L'opposant guinéen, Cellou Dalein Diallo, sur RFI: «Alpha Condé m'a toujours méprisé et ignoré»

En tournée aux États-Unis, Cellou Dalein Diallo, président de l'Union des forces démocratiques de Guinée répond depuis Washington aux questions de RFI. Cellou Dalein Diallo, principal adversaire politique du président Alpha Condé, avait obtenu près de 48% des voix au second tour de la présidentielle, en novembre dernier. Il fait le bilan des six mois de mandat du nouveau chef de l'État, interrogé hier par RFI.

RFI : Cellou Dalein Diallo, bonjour. Quel bilan faites-vous des six premiers mois de présidence Alpha Condé ?

Cellou Dalein Diallo : Le bilan de monsieur Alpha Condé est plutôt décevant. On ne va pas lui demander de régler les questions d’électricité en six mois, mais on peut apprécier les actes qu’il a posés. Nous avons d’abord constaté la violation fréquente de la Constitution et des lois de la République. Il a dissous les conseils communaux dont les maires n’ont pas voulu lui apporter le soutien pendant la campagne du deuxième tour et il a installé en place des délégations spéciales composées de gens à sa dévotion. C’est une violation flagrante de la loi et c’est pour permettre naturellement d’organiser la fraude électorale dont il aura besoin pour se donner une majorité au Parlement. A l’occasion de mon arrivée*, les militaires qui ont été arrêtés et qui ont été condamnés à deux ans de prison ferme, ce sont des militaires qui étaient en tenue. Ils étaient revêtus de leur uniforme, ils avaient leurs armes légères. Ils étaient là pour assurer ma sécurité. Ils ont été arrêtés et condamnés en tant que manifestants et on leur a interdit l’armée. Les 70 autres militants de l’UFDG (l'Union des forces démocratiques de Guinée) qui ont été arrêtés*, dont 7 enfants de 8 à 10 ans, ont été pour la plupart condamnés à des peines fermes et à des peines avec sursis. Et tout cela, c’était en violation, je crois, des dispositions de la Constitution qui donnent le droit aux partis politiques d’organiser des manifestations pacifiques. Ce n’était pas une manifestation revendicative. Le président Alpha Condé, chaque fois qu’il était à l’extérieur, en tant qu’opposant, à chaque fois qu’il est rentré, ses militants l’ont accueilli et l’ont conduit chez lui.

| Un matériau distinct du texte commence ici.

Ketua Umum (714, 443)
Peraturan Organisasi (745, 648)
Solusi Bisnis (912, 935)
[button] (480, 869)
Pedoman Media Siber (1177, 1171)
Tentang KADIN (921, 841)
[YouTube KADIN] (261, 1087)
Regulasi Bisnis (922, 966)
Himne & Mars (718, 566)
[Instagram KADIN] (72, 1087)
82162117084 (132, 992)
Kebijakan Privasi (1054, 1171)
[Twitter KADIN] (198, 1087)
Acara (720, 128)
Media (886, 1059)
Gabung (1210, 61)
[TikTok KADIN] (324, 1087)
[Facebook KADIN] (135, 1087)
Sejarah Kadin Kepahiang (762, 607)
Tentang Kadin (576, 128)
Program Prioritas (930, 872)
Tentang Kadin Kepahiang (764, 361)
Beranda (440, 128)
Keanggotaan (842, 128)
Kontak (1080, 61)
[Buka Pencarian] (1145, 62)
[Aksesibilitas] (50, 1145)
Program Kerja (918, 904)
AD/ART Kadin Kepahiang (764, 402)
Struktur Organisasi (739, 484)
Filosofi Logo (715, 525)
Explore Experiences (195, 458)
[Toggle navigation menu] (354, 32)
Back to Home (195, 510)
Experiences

RFI : Pendant plus de quarante ans, Alpha Condé a été victime de la dictature et de l’arbitraire. Il dit qu’aujourd’hui, il ne fait qu’appliquer la loi. Pensez-vous qu’il puisse vraiment bafouer la loi ?

C.D.D : Justement, c’est là notre grande déception parce qu’il revendique 40 ans de combats pour la démocratie. Le monde est déçu parce qu’on ne pouvait pas s’attendre à ce qu’Alpha Condé, qui a effectivement subi un emprisonnement, puisse se livrer à la même chose.

RFI : Sur le plan économique, l’assainissement des finances publiques, la révision du code minier, l’obligation pour le groupe minier Rio Tinto de payer une pénalité de 700 millions de dollars. Est-ce que tout cela, ce n’est pas un bon point pour Alpha Condé ?

C.D.D : L’assainissement des finances, on n’a pas encore vu. La réunification des comptes publics au niveau de la Banque centrale, c’est une décision qui a été souvent prise, mais on attend de voir par ce que c’est le comportement des comptables publics et des ordonnateurs des différents budgets qui va montrer si effectivement il y a un changement. C’est trop tôt pour se prononcer pour ça. En ce qui concerne les 700 millions de dollars de Rio Tinto, c’est une bonne chose qu’on l'ait demandée mais il s’agit de paiements anticipés d’impôts et de taxes. C’est une anticipation dans le paiement des impôts qui auraient dû être payés plus tard. C’est ça l’explication qu’on a reçue de certains experts.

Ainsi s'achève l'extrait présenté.